Круча дида Семена – это место, где в фильме Довженко «Звенигора» дид Семен ищет запорожский клад. Так это название за ней и осталось.

Александр Петрович минуты две сидел молча. Потом, обернувшись ко мне, сказал:

– Я думаю, Сеня, что уже настала пора снимать танец Василя.

Я и обрадовался и испугался: почему-то хотелось еще немного оттянуть этот день. Актерам это чувство очень знакомо и понятно.

– Вы знаете, как будете танцевать? Смущаясь, я ответил:

– Не совсем, хотя у меня кое-что намечено и придумано. Но как буду танцевать, я еще не знаю, возможно, что я скоро вам покажу.

Александр Петрович ставил перед собой и перед актерами очень трудные и сложные творческие задачи. И до тех пор пока не находил нужного решения, к съемкам не приступал. Работая с актерами, он не принуждал слепо выполнять режиссерский замысел, умел ценить труд актера и уважал его человеческое достоинство, был вежлив и терпелив, всегда стараясь возбудить творческую фантазию. Он не показывал, как надо играть, а только рассказывал, наталкивал. Казалось, что Довженко владеет невидимым ключом, которым он открывает актерские души и заряжает их глубокой верой в то, что им предстояло делать.

Фильм, как известно, никогда не снимается в строгом порядке, то есть от первого сценарного кадра до последнего. На деле, как правило, происходит наоборот. Так и в «Земле» я (то есть Василь) уже пригнал из района на село трактор, перепахал куркульские межи, меня уже успели похоронить, а эпизод, где герой танцует, снимать не начинали; не родился еще танец. И вот начались его поиски. Немало мы говорили с Александром Петровичем о том, какой же, собственно говоря, должен быть танец?

В Яреськах, где мы уже снимали не один фильм, для парубков и дивчат я не был чужим.

Я ходил с ними на гулянки, танцевал и очень внимательно приглядывался, как танцуют они.

Я ведь вырос в селе, на гулянках бывал первым и еще не забыл, как нужно танцевать перед любимой дивчиной. В Яреськах мы ходили на гулянки и с Довженко. Молодежь, зная его веселый нрав и добрую шутку, не смущалась его и радушно принимала в свой круг.

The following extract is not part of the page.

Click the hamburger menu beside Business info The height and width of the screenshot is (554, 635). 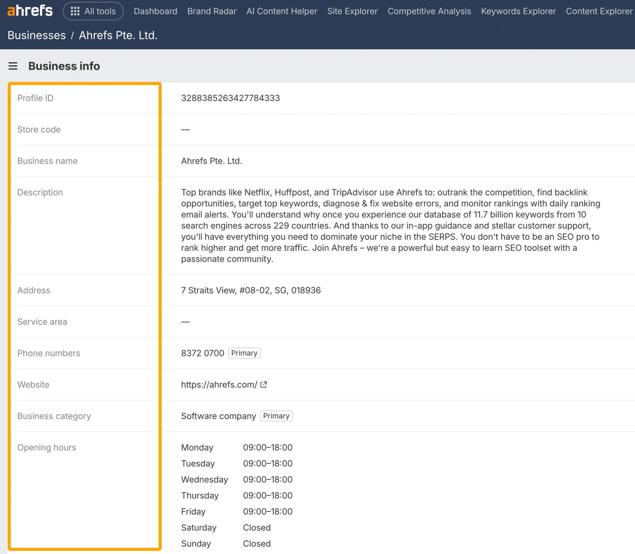click(13, 66)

Любил он расспрашивать дидов, какие танцы танцевали они на вечерницях в старину, когда были парубками. У дидов от воспоминаний загорались глаза, и старший из них говорил так:

– Та хиба ж тэпэр танци, трэба ж буты парубками, а нэ мы ш а мы; ось раньше то булы парубки, вы нэ по виры ты, Олэксандр Пэтрович, мы було танцювали так, що аж земля пид нами стугонила. Йи богу, що нэ брэшимо.

Довженко делал вид, что всему этому верит, а диды, довольные произведенным впечатлением, поглаживали свои жесткие седые усы и бороды.

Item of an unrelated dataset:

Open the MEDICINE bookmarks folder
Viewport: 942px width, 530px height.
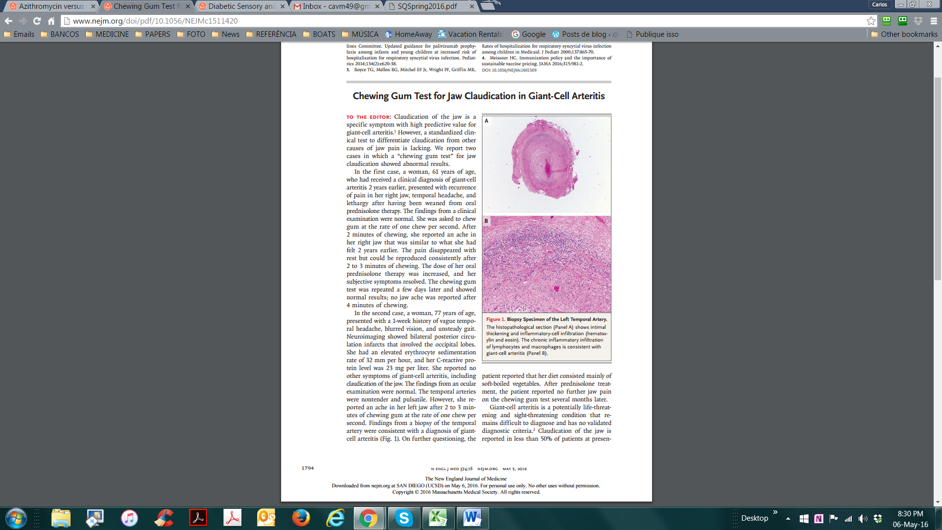107,34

Особенно важно было в этих поисках найти характер танца влюбленной пары.

– Их танцы и поведение,– говорил Александр Петрович,– самые нежные и вдохновенные.

Но все эти поиски пока не отвечали режиссерскому замыслу. Важно было в этом еще и то, что Довженко не просил меня показать ему танец. Он хорошо видел мое состояние, мое волнение и терпеливо ждал и выхаживал, как добрый сеятель, поджидавший созревания всходов, которые уже начали зеленеть.

Однажды, еще до рассвета, Довженко зашел за мной и пригласил на прогулку.

Он любил, закатав по колени штаны, гулять по росе босиком и считал, что это лучшее средство, чтобы закалить организм.

Во время прогулки Александр Петрович не разговаривал, шел молча, на вопросы не отвечал и сам их никогда не задавал. Беседа начиналась только тогда, когда наступало время отдыха где-нибудь на холме или на пригорке, непременно под деревом, чаще всего под могучим дубом с развесистыми ветвями и густой зеленой кроной – на таком месте, чтобы впереди открывались любимые Довженко широкие просторы украинской земли, где бы он мог полностью отдаться своим мечтам и вдохновению.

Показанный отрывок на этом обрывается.